I´m new to R and this is my first question here, so I´m trying to put my problem/ question as detailed as I can:
I have a data frame which consists of 7 columns and about 4 million rows (patent data by the EPO), the seventh columnn includes the patent classification, which is a character combination like "G01T001/00"
. I´m trying to reduce all characters in this column to the first 4 digits - or in other words, keep them - (G01T001/00 --> G01T) and keep all other columns and their values as they are.
I´ve tried certain suggestions made in related questions based on iris:
library(datasets)
library(stringr)
iris<-str_sub(iris$Species, end=-4)
This example drops the last 3 characters of each value in column species, but I end up with only getting this column, while all others "disappear".

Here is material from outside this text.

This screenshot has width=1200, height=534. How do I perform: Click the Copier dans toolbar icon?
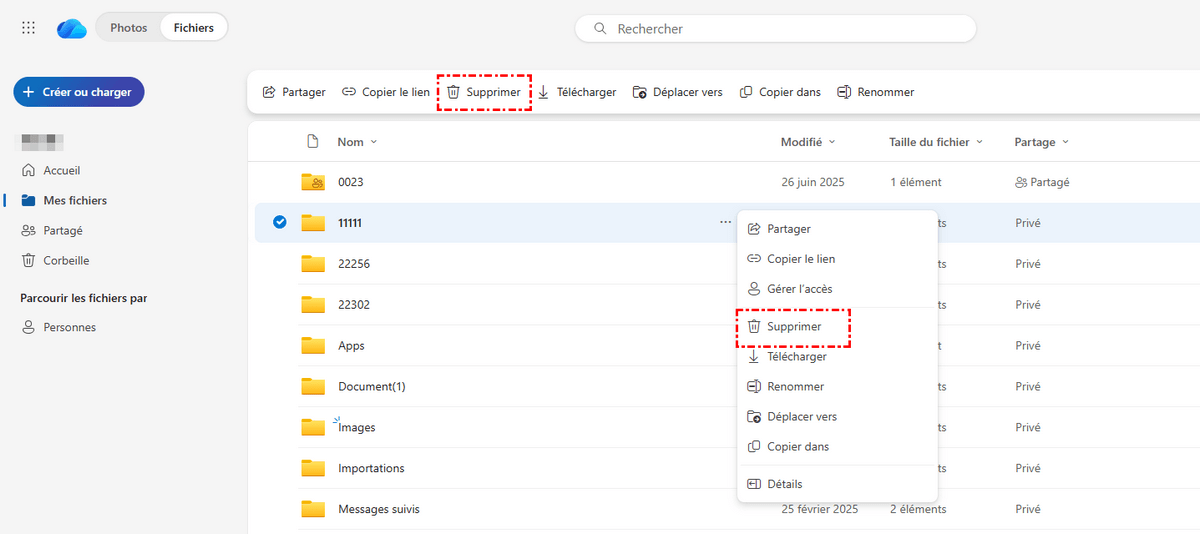point(746,92)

To transfer my problem on iris:
I´d like to have iris as it is, with only the characters in column "species" reduced to the first 4 digits.
Your line of code replaces the complete dataset of iris with the shortened column. You need to specific that you only want to replace the column Species with the shortened column.

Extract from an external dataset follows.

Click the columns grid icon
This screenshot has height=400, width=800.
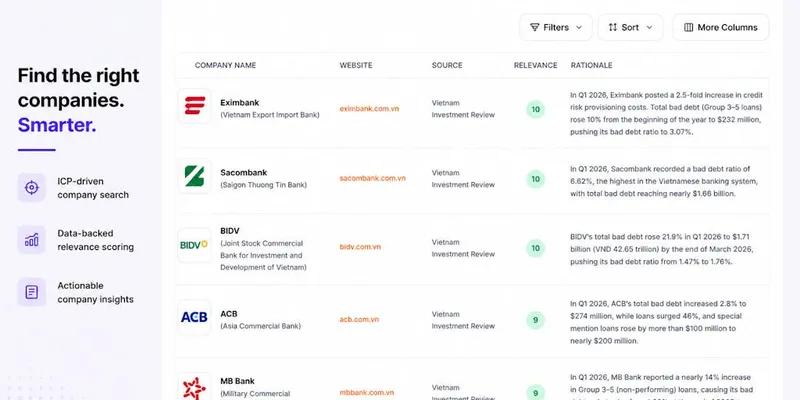[x=688, y=28]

iris$Species <- str_sub(iris$Species, end=-3)
If this answer works for you, please make sure you 'accept' it as solving your problem.
Tanks so much, it worked! Since there are values in
iris$Species
as well as in my datas column, which consist of different character numbers, I usediris$Species <- str_sub(iris$Species, start=1 end=4)
to keep only the first 4 characters of each row in column Species.Great. To make it easier for others to answer your questions, next time I would include
library(datasets)
andlibrary(stringr)
in your code snipped so that people don't have to hunt around to try and find and answer.